◆ What is expected
Print out the full listing below, word for word.
*** Block opens ***
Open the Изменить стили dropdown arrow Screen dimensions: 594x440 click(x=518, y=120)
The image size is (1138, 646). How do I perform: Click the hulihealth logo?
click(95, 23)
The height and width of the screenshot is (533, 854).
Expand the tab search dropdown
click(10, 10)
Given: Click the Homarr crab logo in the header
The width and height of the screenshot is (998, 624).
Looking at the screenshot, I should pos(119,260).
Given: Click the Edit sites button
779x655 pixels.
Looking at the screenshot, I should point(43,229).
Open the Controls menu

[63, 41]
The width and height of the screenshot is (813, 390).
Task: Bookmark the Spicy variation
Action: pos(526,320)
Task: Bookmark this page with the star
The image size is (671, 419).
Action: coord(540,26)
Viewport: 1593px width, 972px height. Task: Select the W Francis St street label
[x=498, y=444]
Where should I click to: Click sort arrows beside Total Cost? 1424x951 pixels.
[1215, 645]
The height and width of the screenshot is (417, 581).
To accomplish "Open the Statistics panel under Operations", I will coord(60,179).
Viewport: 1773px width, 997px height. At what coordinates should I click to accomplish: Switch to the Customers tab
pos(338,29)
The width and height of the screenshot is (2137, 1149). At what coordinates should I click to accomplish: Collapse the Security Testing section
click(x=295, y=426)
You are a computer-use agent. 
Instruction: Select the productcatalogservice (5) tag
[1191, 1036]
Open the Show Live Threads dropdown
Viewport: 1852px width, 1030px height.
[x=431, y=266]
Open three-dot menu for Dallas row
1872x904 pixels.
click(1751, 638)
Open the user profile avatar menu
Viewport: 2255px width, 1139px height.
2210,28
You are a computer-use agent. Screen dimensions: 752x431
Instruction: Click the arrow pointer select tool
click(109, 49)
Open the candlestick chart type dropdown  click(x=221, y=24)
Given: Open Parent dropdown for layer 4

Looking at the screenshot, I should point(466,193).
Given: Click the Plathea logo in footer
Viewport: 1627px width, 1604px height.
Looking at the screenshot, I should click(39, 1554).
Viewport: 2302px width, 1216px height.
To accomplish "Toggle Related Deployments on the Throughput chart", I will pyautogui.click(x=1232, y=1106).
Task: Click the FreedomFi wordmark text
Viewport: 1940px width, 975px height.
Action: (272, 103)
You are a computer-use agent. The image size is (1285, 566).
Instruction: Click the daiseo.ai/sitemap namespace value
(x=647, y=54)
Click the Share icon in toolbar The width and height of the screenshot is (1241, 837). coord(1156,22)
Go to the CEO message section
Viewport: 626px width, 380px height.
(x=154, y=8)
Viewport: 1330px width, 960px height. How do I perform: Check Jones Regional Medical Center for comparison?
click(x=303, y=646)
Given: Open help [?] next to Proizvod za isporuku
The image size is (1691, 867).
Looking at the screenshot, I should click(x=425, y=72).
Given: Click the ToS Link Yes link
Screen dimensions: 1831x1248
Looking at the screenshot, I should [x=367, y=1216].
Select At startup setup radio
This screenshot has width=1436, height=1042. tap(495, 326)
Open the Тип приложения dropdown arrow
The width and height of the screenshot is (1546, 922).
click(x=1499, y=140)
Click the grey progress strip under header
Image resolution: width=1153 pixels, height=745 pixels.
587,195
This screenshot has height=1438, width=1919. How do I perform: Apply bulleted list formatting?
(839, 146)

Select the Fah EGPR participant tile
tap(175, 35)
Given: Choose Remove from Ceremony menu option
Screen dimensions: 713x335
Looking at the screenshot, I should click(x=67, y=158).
*** Block closes ***
◆ Response box
Open the Изменить стили dropdown arrow Screen dimensions: 594x440 click(x=518, y=120)
The image size is (1138, 646). How do I perform: Click the hulihealth logo?
click(95, 23)
The height and width of the screenshot is (533, 854).
Expand the tab search dropdown
click(10, 10)
Given: Click the Homarr crab logo in the header
The width and height of the screenshot is (998, 624).
Looking at the screenshot, I should pos(119,260).
Given: Click the Edit sites button
779x655 pixels.
Looking at the screenshot, I should point(43,229).
Open the Controls menu

[63, 41]
The width and height of the screenshot is (813, 390).
Task: Bookmark the Spicy variation
Action: pos(526,320)
Task: Bookmark this page with the star
The image size is (671, 419).
Action: coord(540,26)
Viewport: 1593px width, 972px height. Task: Select the W Francis St street label
[x=498, y=444]
Where should I click to: Click sort arrows beside Total Cost? 1424x951 pixels.
[1215, 645]
The height and width of the screenshot is (417, 581).
To accomplish "Open the Statistics panel under Operations", I will coord(60,179).
Viewport: 1773px width, 997px height. At what coordinates should I click to accomplish: Switch to the Customers tab
pos(338,29)
The width and height of the screenshot is (2137, 1149). At what coordinates should I click to accomplish: Collapse the Security Testing section
click(x=295, y=426)
You are a computer-use agent. 
Instruction: Select the productcatalogservice (5) tag
[1191, 1036]
Open the Show Live Threads dropdown
Viewport: 1852px width, 1030px height.
[x=431, y=266]
Open three-dot menu for Dallas row
1872x904 pixels.
click(1751, 638)
Open the user profile avatar menu
Viewport: 2255px width, 1139px height.
2210,28
You are a computer-use agent. Screen dimensions: 752x431
Instruction: Click the arrow pointer select tool
click(109, 49)
Open the candlestick chart type dropdown  click(x=221, y=24)
Given: Open Parent dropdown for layer 4

Looking at the screenshot, I should point(466,193).
Given: Click the Plathea logo in footer
Viewport: 1627px width, 1604px height.
Looking at the screenshot, I should click(39, 1554).
Viewport: 2302px width, 1216px height.
To accomplish "Toggle Related Deployments on the Throughput chart", I will pyautogui.click(x=1232, y=1106).
Task: Click the FreedomFi wordmark text
Viewport: 1940px width, 975px height.
Action: (272, 103)
You are a computer-use agent. The image size is (1285, 566).
Instruction: Click the daiseo.ai/sitemap namespace value
(x=647, y=54)
Click the Share icon in toolbar The width and height of the screenshot is (1241, 837). coord(1156,22)
Go to the CEO message section
Viewport: 626px width, 380px height.
(x=154, y=8)
Viewport: 1330px width, 960px height. How do I perform: Check Jones Regional Medical Center for comparison?
click(x=303, y=646)
Given: Open help [?] next to Proizvod za isporuku
The image size is (1691, 867).
Looking at the screenshot, I should click(x=425, y=72).
Given: Click the ToS Link Yes link
Screen dimensions: 1831x1248
Looking at the screenshot, I should [x=367, y=1216].
Select At startup setup radio
This screenshot has width=1436, height=1042. tap(495, 326)
Open the Тип приложения dropdown arrow
The width and height of the screenshot is (1546, 922).
click(x=1499, y=140)
Click the grey progress strip under header
Image resolution: width=1153 pixels, height=745 pixels.
587,195
This screenshot has height=1438, width=1919. How do I perform: Apply bulleted list formatting?
(839, 146)

Select the Fah EGPR participant tile
tap(175, 35)
Given: Choose Remove from Ceremony menu option
Screen dimensions: 713x335
Looking at the screenshot, I should click(x=67, y=158).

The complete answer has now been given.